Military families become close fast because we are all far away from our real families and need to support each other. We’ve had many a holiday with the wives and kids of the deployed sitting around our table. I don’t think there’s a stigma. But divorcing a military person means you can’t live on base any longer so you have to move away from friends, you don’t have access to the commissary or health care. It would change your life in many, many ways. My husband always says that the military is a microcosm of society.
Ellington, MA is located about fifteen miles from Boston. Some of your scenes occur in real towns. Is Ellington real? How about the Air Force base?
Ellington is a thinly disguised version of Bedford, MA and Fitch Air Force Base is a fictional version of Hanscom Air Force Base. We were stationed there and lived in the area for five years. I didn’t want to move there but fell in love with the area. Most of us who are stationed at Hanscom call it the Air Force’s best kept secret.
We all recycle paper, glass, cardboard, aluminum, and metal, but I’ve never heard of clothing recyclers. How do they recycle clothing?
I actually have no idea. I volunteered at the base thrift shop and often worked in the back room sorting stuff that came in. We put aside stained, worn, and ripped clothing to be taken to the Goodwill where they recycled it or got it to a clothing recycler.
Sarah’s ex is named CJ Hooker, which is apt. But another personality came out when you revealed that CJ’s other nickname is “Chuck,” a name Sarah hates. Do names conjure images and confer traits?
Absolutely, which is why it takes me a long time to name characters. When I was writing The Longest Yard Sale (the second in the series) I had one character named Place (for place holder) and another named Blank until right before I turned in the manuscript.
The only way Sarah can access the military base is by knowing about the security to bypass it. How realistic was your portrayal of base security?
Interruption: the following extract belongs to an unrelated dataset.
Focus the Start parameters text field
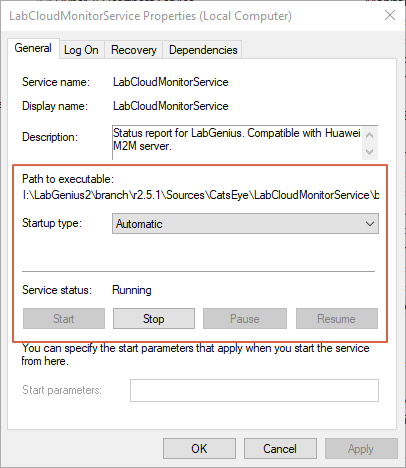The width and height of the screenshot is (406, 468). pos(254,390)
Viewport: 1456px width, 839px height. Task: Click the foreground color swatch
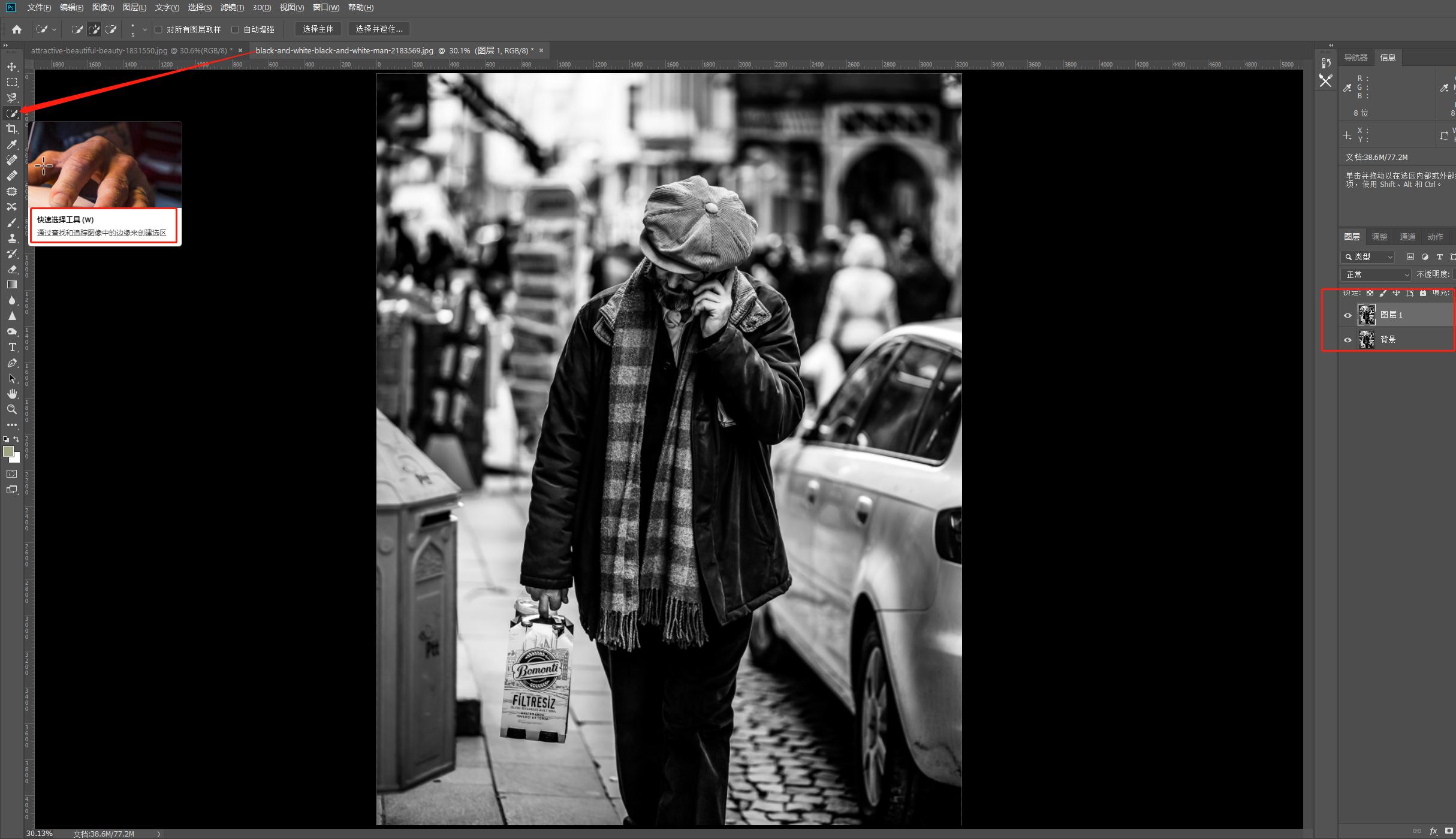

Base protocols are always being updated to match threats. For example, when I lived on base if I wanted to bring a non-military guest on base I’d call the visitors center and give them the information about who was coming, where they would be, and how long they would be on base. Now you have to physically go to the visitors’ center with your request. My sources wouldn’t answer a lot of my questions – rightfully so – so I made up what was in the realm of possibility. There are lots of patrols, cameras, and probably safety measures I haven’t even dreamed of that protect a base.
As much as Sarah was hurt by CJ, she still wants to help him. Why?
CJ lies to protect Sarah. So even though she’s angry with him, she has a mess of feelings that make her act.
After leaving CJ, Sarah has—what she considers—a night of shame. Why does she feel so guilty?
Sarah met CJ when she was eighteen and considered herself a one-man woman. Her actions shake the core of who she thinks she is. It makes her look at herself and think about her relationship with CJ.
What’s next for Sarah Winston?
In The Longest Yard Sale, Sarah turns Ellington into New England’s largest garage sale for a day. It’s the biggest event in Ellington since the Revolutionary War—hopefully without the bloodshed. Sarah is mad as heck when someone uses the town-wide garage sale to commit a crime and frame her good friend Carol.
Sherry, tell us about your adorable dog, Lily.
She is the sweetest thing. Lily thinks every person and dog who’s outside when we are is there to be her friend. She has a gentle soul with an independent streak. Lily isn’t a lap dog.
Are you a mountain gal or a beach babe? My dream house would overlook the water in Monterey, California or along the coast of Maine.